Earlier reviews noted both a \'lack of coherence\' (Sopher, 1981) and that the sub-field is \'in disarray\' (Tuan, 1976). The earliest and still the largest number of studies are concerned with the patterning of religious phenomena, either as map distributions or as morphological features of the cultural landscape. The distribution of religious denominations in the United States, for example, has been used to demarcate cultural regions (Zelinsky, 1961), while descriptive studies have itemized such visible landscape elements as cemeteries, sacred places, or the landscapes of distinctive groups such as the Mormons. Much of this work is descriptive, idiographic in nature, and with limited attempts at explanation or theorization. Its concept of culture is \'superorganic\', that is of a monolithic and pre-existing entity that incorporates a weak sense of human agency. More analytical or interpretive studies of religious adherence (Doeppers, 1976), or of a religious event such as the diffusion of the Reformation (Hannemann, 1975), are indicative of more ambitious attempts to place religious phenomena in a wider explanatory context.

An important question for human geographers who seek more than a descriptive approach to the geography of religion is both knowledge of the literature of religious studies and also familiarity with the nature of religious experience (Buttner, 1980). Tuan (1976) has pressed this position further, arguing for a phenomenology of religious experience, a humanistic perspective to which he has made important contributions. Sharing this orientation is Tanaka\'s (1977) detailed interpretation of the symbolic meaning of 36 landscape elements of Buddhist religious sites, an effort that may be replicated in other places, such as palaces or classical gardens. Also concerned with sacred places, but at a less experiential level, is work on pilgrimages (Sopher, 1968), and Ben-Arieh\'s (1984) immense historical geography of Jerusalem (cf. sacred and profane space).
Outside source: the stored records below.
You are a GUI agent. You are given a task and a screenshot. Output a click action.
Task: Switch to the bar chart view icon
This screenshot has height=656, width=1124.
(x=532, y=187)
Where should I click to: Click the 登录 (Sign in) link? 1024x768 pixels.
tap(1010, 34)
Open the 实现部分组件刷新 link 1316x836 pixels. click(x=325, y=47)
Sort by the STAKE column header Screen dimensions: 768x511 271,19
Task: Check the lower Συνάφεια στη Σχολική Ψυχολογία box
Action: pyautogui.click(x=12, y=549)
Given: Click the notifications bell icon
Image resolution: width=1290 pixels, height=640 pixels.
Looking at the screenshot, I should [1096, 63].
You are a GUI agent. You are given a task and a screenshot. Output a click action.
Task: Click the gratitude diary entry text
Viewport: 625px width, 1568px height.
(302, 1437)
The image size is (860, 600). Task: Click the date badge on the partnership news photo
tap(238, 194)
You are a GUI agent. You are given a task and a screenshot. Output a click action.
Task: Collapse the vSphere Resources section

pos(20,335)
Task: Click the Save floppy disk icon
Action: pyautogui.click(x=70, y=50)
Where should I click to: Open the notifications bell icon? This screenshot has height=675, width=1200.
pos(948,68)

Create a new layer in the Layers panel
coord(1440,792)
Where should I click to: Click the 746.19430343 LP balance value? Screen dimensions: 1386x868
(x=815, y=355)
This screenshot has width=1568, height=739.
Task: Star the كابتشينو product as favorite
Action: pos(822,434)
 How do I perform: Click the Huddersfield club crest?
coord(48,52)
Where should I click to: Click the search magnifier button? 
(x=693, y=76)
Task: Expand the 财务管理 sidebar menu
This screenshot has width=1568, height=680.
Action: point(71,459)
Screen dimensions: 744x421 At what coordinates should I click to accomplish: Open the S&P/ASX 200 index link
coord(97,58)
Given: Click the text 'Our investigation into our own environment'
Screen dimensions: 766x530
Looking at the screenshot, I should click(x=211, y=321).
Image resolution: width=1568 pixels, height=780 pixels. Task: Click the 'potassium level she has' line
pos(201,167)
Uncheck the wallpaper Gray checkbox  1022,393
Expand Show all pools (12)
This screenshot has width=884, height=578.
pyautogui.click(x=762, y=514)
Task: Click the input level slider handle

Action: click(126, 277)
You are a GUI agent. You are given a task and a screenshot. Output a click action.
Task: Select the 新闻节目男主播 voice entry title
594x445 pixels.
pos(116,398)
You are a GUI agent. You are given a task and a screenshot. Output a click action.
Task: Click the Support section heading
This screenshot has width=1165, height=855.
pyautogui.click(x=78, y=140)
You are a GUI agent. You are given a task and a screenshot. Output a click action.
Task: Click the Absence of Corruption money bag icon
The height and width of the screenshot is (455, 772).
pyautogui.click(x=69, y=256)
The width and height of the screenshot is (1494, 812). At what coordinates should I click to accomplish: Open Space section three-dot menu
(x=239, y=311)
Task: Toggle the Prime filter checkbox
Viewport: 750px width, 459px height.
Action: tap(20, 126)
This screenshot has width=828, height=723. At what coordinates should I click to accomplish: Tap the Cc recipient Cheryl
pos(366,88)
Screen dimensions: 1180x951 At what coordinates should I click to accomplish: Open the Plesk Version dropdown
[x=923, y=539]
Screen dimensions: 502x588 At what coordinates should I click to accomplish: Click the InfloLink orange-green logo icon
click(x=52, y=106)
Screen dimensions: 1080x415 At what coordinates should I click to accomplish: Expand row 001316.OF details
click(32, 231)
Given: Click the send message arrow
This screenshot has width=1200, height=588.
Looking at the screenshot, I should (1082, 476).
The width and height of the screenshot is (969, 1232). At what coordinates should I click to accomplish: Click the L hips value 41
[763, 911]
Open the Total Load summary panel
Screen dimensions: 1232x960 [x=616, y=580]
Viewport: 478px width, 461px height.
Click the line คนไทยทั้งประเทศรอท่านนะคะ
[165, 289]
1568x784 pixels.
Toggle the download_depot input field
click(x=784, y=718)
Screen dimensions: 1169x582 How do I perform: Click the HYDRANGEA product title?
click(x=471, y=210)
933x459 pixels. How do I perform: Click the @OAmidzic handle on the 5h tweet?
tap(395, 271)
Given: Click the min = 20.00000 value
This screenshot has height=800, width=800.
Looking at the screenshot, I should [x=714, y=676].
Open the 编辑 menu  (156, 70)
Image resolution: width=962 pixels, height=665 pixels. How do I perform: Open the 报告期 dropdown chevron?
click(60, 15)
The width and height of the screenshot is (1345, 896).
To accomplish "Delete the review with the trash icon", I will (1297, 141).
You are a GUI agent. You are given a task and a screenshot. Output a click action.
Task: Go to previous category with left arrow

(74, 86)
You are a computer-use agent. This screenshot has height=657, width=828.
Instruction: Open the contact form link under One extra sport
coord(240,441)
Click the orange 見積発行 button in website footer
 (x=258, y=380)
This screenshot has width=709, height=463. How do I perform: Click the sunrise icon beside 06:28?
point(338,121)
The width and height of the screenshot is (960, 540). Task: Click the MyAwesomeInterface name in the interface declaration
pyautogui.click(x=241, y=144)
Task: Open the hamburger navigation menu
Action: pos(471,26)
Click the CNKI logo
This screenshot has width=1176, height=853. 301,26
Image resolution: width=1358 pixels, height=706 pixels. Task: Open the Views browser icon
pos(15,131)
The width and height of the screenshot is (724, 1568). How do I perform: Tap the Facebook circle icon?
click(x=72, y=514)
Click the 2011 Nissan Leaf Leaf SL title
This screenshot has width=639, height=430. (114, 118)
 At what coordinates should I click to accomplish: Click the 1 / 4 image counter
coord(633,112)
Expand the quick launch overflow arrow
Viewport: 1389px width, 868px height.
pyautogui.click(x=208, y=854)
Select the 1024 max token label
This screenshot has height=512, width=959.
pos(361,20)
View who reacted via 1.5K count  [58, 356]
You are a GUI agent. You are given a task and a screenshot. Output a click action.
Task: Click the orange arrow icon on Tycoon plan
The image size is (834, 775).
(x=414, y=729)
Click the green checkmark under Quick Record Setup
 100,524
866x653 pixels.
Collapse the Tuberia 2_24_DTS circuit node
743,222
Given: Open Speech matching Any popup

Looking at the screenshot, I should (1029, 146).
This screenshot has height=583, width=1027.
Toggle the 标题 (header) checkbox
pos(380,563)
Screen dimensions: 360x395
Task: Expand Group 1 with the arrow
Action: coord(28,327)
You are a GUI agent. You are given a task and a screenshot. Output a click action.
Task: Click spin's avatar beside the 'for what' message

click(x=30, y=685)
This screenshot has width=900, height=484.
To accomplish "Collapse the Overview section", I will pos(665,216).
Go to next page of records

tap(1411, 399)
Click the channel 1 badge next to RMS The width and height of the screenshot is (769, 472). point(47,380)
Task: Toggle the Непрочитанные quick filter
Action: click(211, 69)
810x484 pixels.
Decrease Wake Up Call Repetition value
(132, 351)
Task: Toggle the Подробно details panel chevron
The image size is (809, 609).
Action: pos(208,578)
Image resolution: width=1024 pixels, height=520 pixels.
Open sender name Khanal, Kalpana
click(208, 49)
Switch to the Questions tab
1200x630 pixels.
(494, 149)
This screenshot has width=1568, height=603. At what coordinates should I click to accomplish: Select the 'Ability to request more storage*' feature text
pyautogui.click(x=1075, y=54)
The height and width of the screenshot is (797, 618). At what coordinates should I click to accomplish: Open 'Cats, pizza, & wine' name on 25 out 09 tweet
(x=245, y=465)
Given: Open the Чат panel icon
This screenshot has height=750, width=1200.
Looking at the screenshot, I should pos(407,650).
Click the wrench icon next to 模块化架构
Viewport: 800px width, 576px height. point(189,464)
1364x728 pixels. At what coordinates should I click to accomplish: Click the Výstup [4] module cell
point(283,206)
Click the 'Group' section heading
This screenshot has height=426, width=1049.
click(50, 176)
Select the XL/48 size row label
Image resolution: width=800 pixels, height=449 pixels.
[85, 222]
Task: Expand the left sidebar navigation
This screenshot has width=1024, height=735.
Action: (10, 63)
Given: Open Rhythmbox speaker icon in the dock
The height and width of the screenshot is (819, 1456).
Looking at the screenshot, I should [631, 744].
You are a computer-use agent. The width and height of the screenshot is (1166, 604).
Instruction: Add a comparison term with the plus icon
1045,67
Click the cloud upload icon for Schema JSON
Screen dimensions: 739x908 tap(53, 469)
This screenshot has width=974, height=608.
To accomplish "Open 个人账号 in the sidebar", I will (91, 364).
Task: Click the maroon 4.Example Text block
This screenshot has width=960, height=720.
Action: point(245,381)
Such work is closely related to studies exploring the relationship between religious cosmology or world-view and the meaning of the land. The cities of early civilizations were frequently laid out as a microcosm of the cosmological order, with the king\'s palace a mimetic representation of the holy of holies at the centre of the universe (Wheatley, 1971; Duncan, 1990). Cosmologies also present a strong symbolic bond to the land; the belief in the promised land, such a central tenet of Judaism (Houston, 1978), has propelled the twentieth-century reinvention of the Jewish state. Not least, and controversial, has been the debate over the implications of the Judaeo-Christian traditions in the constitution of nature. The earlier emphasis on a dominion mandate and its destructive implications for environmental use, is now much tempered, as a countervailing argument has identified the ethic of environmental stewardship in Biblical sources (Kay, 1989). Discussions of this type are likely to grow with the rising normative interest in ethics in human geography. A related development has occurred in the literature on missionary endeavours, where an earlier critical (indeed sometimes hostile) genre of work that fully implicated the church with the project of empire has more recently been revised to a more nuanced view of the differential impact of national and even denominational missions, some of which practised not only significant humanitarian works in education and health care and intervened to block the grosser intrusions of imperialism, but also held a view of \'the native\' at odds with the hierarchical tropes of Eurocentrism (Sanneh, 1993; cf. Comaroff and Comaroff, 1991, 1997).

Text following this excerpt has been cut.